● WORK TO COMPLETE
Only some lines are wanted: please transcribe exactly those from the one containing "Given: Open the Tools tab in left window" through the end of the data, pictures excluded.

[Saved data entries]
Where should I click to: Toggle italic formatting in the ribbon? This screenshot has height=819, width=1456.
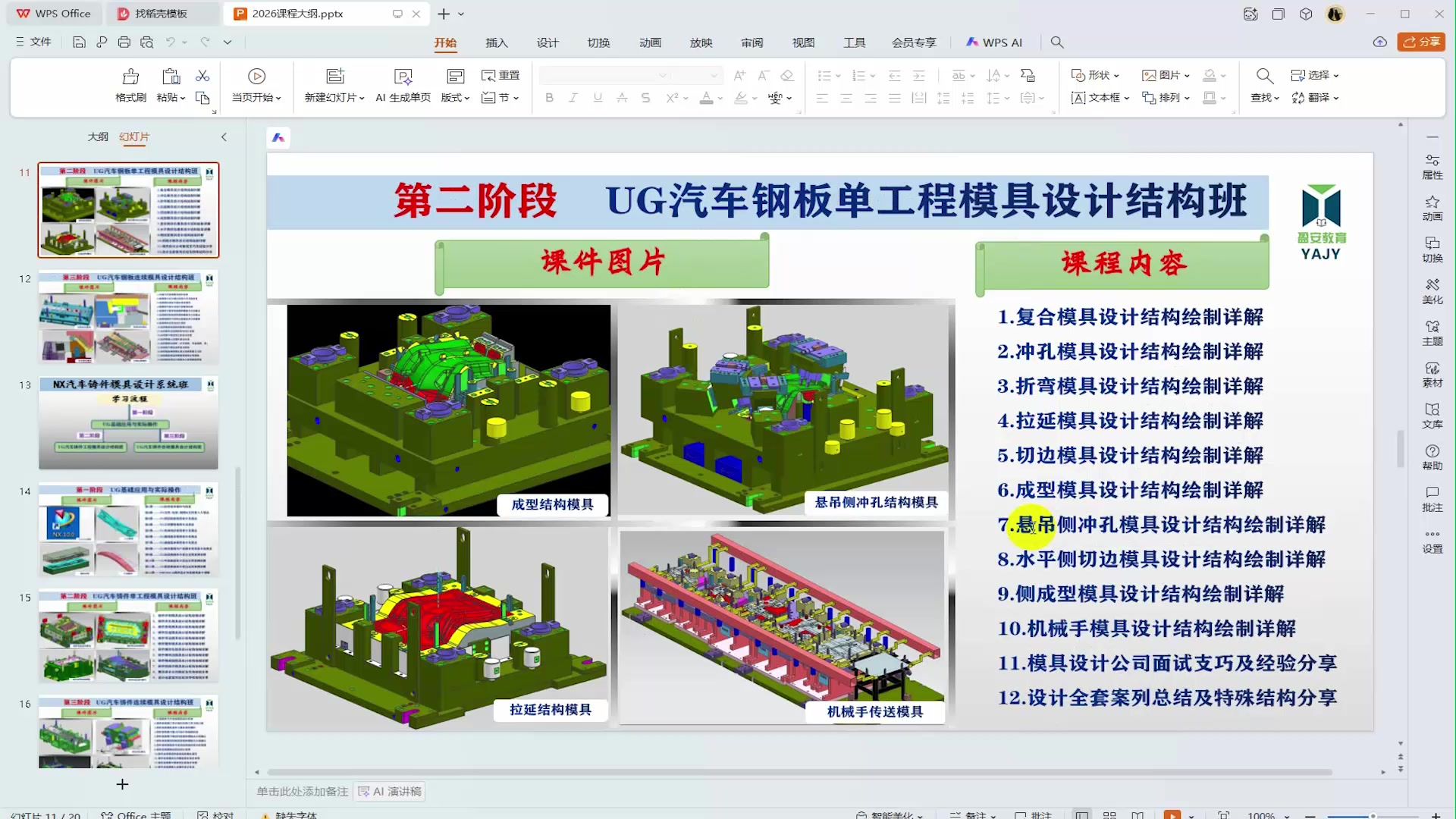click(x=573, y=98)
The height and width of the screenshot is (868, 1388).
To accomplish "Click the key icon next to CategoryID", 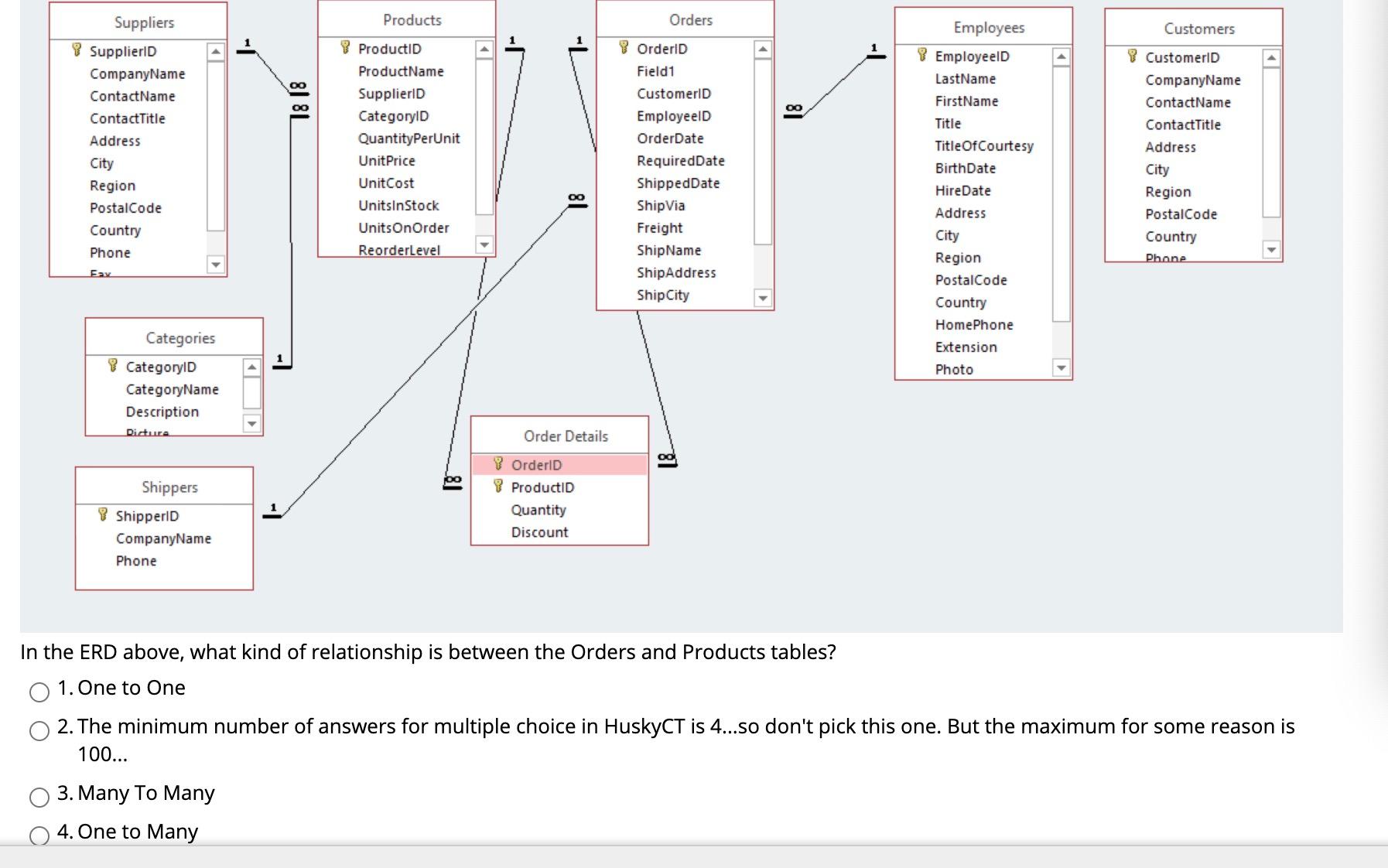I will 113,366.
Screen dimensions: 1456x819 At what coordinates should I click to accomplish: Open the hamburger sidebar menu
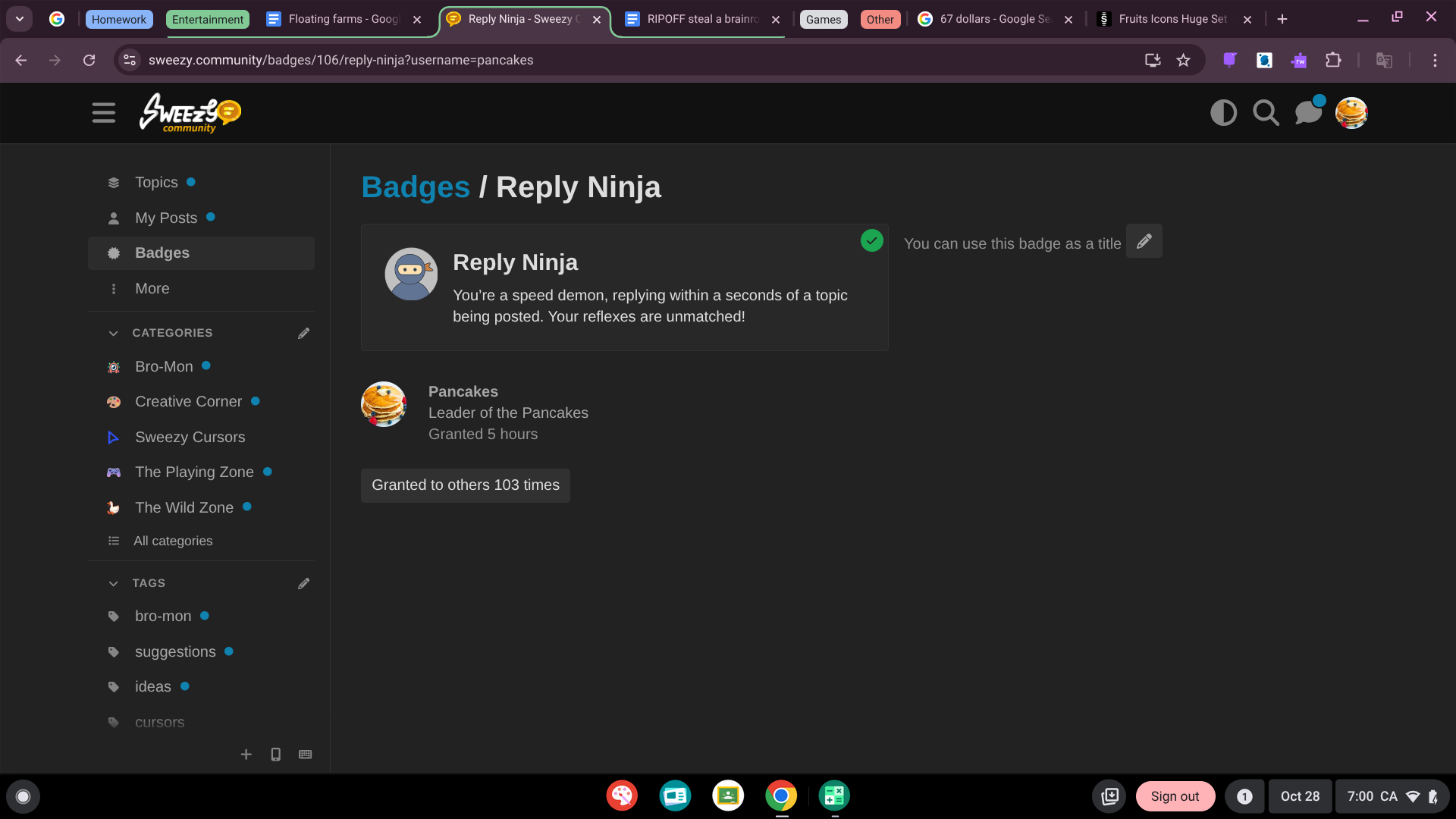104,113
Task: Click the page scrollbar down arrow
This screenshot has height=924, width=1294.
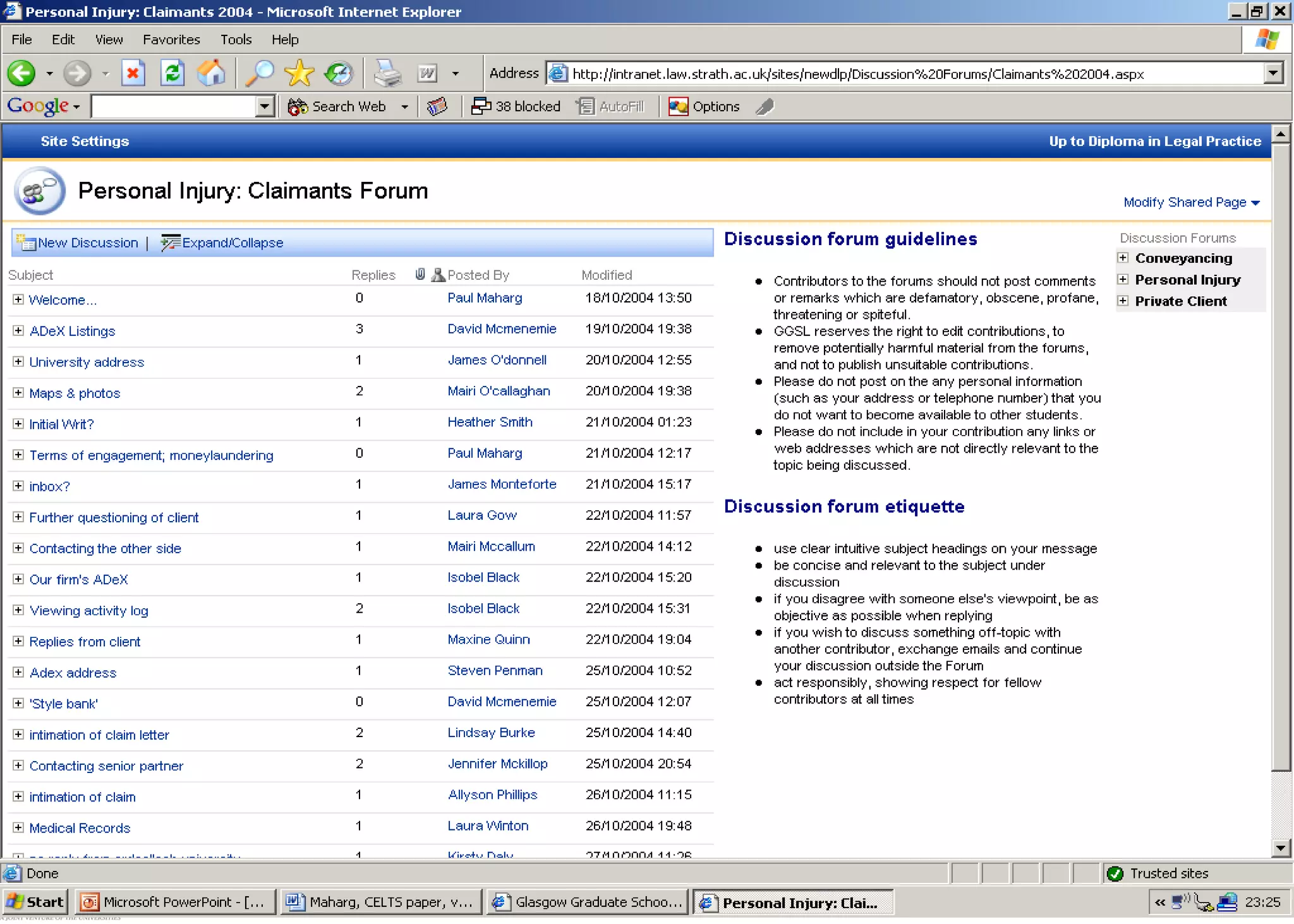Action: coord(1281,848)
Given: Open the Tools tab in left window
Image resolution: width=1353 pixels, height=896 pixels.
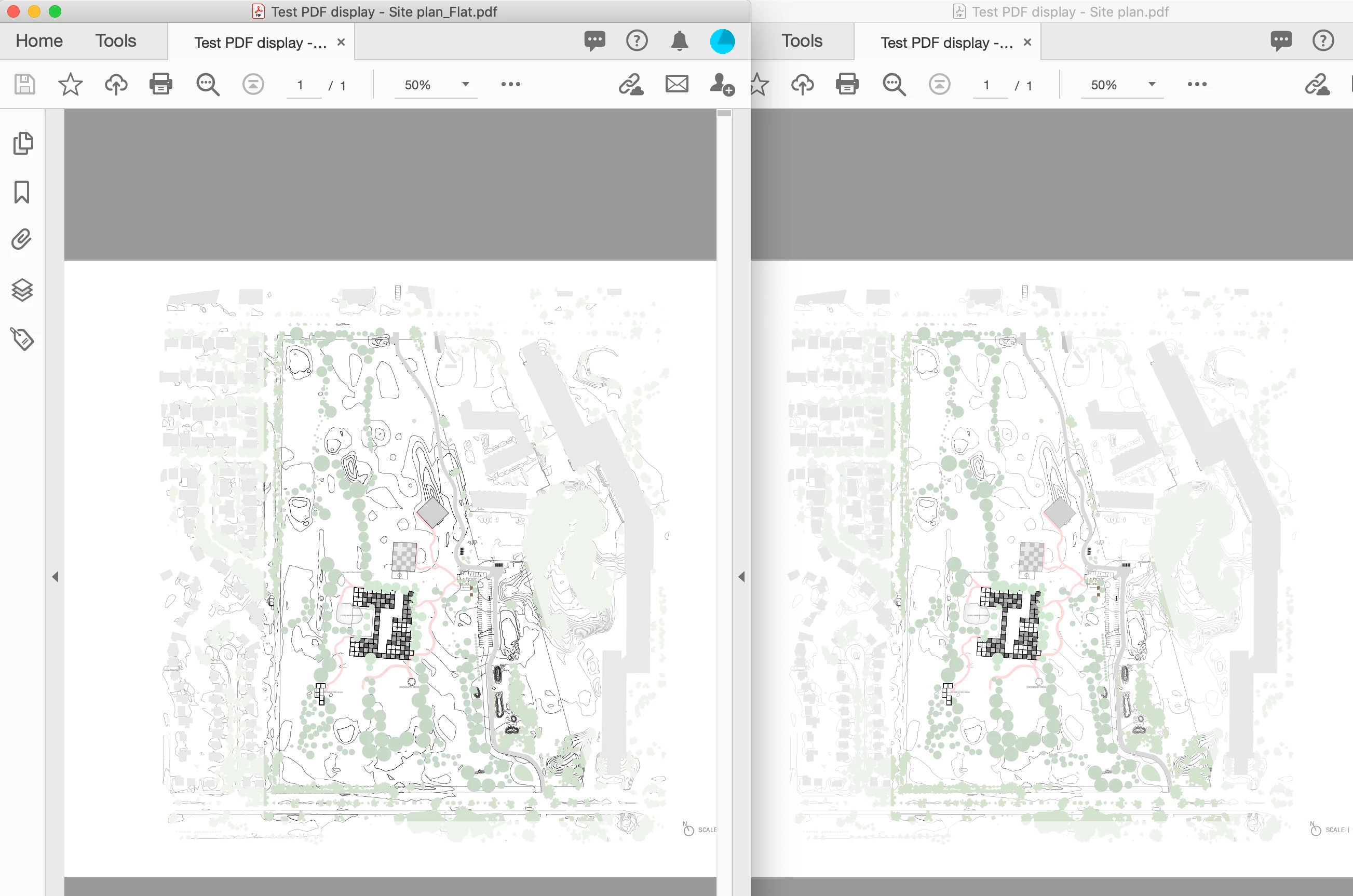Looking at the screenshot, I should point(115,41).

● FINISHED EXERCISE
Given: Open the Tools tab in left window
Image resolution: width=1353 pixels, height=896 pixels.
Looking at the screenshot, I should point(115,41).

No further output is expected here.